Assignment
Word for word, set down every record that appears below.

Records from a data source
+-------+

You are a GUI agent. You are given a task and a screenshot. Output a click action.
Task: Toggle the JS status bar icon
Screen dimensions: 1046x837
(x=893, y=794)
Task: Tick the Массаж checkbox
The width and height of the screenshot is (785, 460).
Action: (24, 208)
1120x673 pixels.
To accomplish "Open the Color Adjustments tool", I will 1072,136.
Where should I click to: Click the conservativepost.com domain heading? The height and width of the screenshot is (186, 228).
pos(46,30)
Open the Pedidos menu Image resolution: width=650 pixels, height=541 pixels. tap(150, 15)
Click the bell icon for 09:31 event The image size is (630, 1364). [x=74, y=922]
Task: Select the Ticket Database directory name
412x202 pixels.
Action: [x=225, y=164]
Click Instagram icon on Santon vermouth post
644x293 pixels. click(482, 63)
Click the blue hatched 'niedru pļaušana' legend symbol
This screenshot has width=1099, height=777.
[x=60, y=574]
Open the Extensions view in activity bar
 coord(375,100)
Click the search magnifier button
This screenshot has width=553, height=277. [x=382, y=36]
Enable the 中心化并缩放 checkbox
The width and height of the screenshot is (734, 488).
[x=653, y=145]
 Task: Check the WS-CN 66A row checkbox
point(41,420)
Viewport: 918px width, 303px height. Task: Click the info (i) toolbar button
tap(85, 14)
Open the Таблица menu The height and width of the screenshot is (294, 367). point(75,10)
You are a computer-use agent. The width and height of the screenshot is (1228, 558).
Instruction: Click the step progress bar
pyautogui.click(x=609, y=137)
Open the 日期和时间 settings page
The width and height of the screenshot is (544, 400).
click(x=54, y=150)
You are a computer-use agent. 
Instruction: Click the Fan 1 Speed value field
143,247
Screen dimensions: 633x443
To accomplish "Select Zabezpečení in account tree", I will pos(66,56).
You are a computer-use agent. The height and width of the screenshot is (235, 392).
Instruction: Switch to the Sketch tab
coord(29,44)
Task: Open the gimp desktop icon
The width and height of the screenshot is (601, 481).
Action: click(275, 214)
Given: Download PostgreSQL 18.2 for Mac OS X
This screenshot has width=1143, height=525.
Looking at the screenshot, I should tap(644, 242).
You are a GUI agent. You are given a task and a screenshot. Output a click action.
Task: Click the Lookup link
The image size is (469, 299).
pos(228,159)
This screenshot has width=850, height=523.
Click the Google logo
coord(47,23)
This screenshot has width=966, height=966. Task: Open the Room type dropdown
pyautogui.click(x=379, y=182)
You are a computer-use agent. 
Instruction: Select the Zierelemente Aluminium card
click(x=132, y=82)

+-------+

Output for this task
You are a GUI agent. You are given a task and a screenshot. Output a click action.
Task: Toggle the JS status bar icon
Screen dimensions: 1046x837
(x=893, y=794)
Task: Tick the Массаж checkbox
The width and height of the screenshot is (785, 460).
Action: (24, 208)
1120x673 pixels.
To accomplish "Open the Color Adjustments tool", I will 1072,136.
Where should I click to: Click the conservativepost.com domain heading? The height and width of the screenshot is (186, 228).
pos(46,30)
Open the Pedidos menu Image resolution: width=650 pixels, height=541 pixels. tap(150, 15)
Click the bell icon for 09:31 event The image size is (630, 1364). [x=74, y=922]
Task: Select the Ticket Database directory name
412x202 pixels.
Action: [x=225, y=164]
Click Instagram icon on Santon vermouth post
644x293 pixels. click(482, 63)
Click the blue hatched 'niedru pļaušana' legend symbol
This screenshot has width=1099, height=777.
[x=60, y=574]
Open the Extensions view in activity bar
 coord(375,100)
Click the search magnifier button
This screenshot has width=553, height=277. [x=382, y=36]
Enable the 中心化并缩放 checkbox
The width and height of the screenshot is (734, 488).
[x=653, y=145]
 Task: Check the WS-CN 66A row checkbox
point(41,420)
Viewport: 918px width, 303px height. Task: Click the info (i) toolbar button
tap(85, 14)
Open the Таблица menu The height and width of the screenshot is (294, 367). point(75,10)
You are a computer-use agent. The width and height of the screenshot is (1228, 558).
Instruction: Click the step progress bar
pyautogui.click(x=609, y=137)
Open the 日期和时间 settings page
The width and height of the screenshot is (544, 400).
click(x=54, y=150)
You are a computer-use agent. 
Instruction: Click the Fan 1 Speed value field
143,247
Screen dimensions: 633x443
To accomplish "Select Zabezpečení in account tree", I will pos(66,56).
You are a computer-use agent. The height and width of the screenshot is (235, 392).
Instruction: Switch to the Sketch tab
coord(29,44)
Task: Open the gimp desktop icon
The width and height of the screenshot is (601, 481).
Action: click(275, 214)
Given: Download PostgreSQL 18.2 for Mac OS X
This screenshot has width=1143, height=525.
Looking at the screenshot, I should tap(644, 242).
You are a GUI agent. You are given a task and a screenshot. Output a click action.
Task: Click the Lookup link
The image size is (469, 299).
pos(228,159)
This screenshot has width=850, height=523.
Click the Google logo
coord(47,23)
This screenshot has width=966, height=966. Task: Open the Room type dropdown
pyautogui.click(x=379, y=182)
You are a computer-use agent. 
Instruction: Select the Zierelemente Aluminium card
click(x=132, y=82)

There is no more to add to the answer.